The ailerons - primary function is to set the rate of turn — they do not turn the airplane. Secondary fx is adverse yaw.

Rudder - overcomes adverse yaw or yaws where needed (slips). Secondary fx is wing roll.

Elevator - adjusts AOA and wing loading of the main wing. When you point your lift vector sideways this pulls aircraft thru turn. This is what he clearly demonstrates and explains in the video.

One can be more granular but we are flying airplanes not engineering them. On that note, POHs show increasing stall speeds with bank angle increases. Those charts assume maintaining level flight (back pressure or trim) which is what increases the stall speed, not the bank angle.

I think this misconception leads people to fear turns close to the ground, do bad things with their feet and elevator due to a fundamental misunderstanding of what the flight controls actually do. The control input that saves your life in that context is the elevator. Unloading back pressure thus lowering the AOA and wing loading.

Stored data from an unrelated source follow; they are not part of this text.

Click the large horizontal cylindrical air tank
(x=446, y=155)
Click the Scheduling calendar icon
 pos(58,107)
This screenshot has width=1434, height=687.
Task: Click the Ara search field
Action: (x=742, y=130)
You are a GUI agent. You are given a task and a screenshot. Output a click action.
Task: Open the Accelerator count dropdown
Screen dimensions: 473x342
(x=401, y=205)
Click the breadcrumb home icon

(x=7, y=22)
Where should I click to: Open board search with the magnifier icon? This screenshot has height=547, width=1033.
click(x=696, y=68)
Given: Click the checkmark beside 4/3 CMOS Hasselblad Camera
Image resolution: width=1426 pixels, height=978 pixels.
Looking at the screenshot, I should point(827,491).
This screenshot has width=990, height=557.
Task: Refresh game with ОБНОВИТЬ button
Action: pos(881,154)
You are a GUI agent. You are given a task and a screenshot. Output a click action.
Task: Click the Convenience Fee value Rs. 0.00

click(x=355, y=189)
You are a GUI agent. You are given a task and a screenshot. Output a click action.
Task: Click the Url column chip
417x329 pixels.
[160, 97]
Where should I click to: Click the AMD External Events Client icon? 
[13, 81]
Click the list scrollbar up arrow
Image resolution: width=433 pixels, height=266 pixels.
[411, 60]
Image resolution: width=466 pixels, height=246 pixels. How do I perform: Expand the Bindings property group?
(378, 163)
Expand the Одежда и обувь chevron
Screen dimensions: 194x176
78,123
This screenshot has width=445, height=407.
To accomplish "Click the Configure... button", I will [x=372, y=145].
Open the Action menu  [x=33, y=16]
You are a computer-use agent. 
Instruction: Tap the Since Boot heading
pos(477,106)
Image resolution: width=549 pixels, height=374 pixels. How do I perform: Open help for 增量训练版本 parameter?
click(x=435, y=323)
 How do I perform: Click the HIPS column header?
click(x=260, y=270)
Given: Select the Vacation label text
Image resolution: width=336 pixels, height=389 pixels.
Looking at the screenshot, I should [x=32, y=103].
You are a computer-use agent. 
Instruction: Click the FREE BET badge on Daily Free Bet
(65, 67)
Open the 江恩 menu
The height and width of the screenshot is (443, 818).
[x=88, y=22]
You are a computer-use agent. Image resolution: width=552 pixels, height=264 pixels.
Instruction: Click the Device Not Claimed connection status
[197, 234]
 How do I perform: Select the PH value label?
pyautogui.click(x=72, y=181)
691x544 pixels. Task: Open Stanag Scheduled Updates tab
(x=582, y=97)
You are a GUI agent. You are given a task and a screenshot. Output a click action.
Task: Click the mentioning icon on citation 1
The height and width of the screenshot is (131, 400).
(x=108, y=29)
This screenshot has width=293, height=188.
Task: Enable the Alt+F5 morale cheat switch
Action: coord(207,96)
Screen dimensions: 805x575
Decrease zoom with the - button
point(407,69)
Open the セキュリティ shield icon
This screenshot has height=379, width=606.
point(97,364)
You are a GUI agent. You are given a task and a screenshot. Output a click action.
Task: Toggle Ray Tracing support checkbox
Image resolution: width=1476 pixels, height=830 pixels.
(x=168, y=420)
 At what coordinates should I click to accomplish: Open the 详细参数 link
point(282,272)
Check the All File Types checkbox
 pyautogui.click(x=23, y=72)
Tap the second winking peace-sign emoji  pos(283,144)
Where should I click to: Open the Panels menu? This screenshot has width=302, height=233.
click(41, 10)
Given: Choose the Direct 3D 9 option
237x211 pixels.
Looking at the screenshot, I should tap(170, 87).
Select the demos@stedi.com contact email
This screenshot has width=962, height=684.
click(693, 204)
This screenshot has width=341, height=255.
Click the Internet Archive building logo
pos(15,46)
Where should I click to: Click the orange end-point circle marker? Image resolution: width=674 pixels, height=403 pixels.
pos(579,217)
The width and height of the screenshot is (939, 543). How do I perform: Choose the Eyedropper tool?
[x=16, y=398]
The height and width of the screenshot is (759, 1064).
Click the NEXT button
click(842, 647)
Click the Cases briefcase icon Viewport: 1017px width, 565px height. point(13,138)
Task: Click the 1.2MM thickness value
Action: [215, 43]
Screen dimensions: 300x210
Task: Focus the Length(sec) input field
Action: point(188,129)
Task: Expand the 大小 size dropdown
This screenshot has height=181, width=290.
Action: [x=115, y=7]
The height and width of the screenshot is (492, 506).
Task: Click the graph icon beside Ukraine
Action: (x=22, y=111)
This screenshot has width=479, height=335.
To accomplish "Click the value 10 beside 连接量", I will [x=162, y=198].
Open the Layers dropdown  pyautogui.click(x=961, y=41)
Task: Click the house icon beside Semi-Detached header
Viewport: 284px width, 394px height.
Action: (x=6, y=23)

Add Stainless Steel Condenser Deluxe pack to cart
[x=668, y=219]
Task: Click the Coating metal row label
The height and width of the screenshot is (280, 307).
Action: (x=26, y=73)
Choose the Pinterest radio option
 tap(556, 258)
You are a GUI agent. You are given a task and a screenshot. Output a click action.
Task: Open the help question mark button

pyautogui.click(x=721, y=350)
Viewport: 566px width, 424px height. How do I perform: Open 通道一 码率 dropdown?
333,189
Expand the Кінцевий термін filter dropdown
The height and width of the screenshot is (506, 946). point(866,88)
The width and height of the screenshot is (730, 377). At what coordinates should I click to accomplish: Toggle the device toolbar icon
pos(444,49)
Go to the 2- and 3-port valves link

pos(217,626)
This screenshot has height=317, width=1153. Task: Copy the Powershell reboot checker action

A vertical loop is a turn at zero angle of bank.
 
Sky Review said:
One can be more granular but we are flying airplanes not engineering them. On that note, POHs show increasing stall speeds with bank angle increases. Those charts assume maintaining level flight (back pressure or trim) which is what increases the stall speed, not the bank angle.

I think this misconception leads people to fear turns close to the ground, do bad things with their feet and elevator due to a fundamental misunderstanding of what the flight controls actually do. The control input that saves your life in that context is the elevator. Unloading back pressure thus lowering the AOA and wing loading.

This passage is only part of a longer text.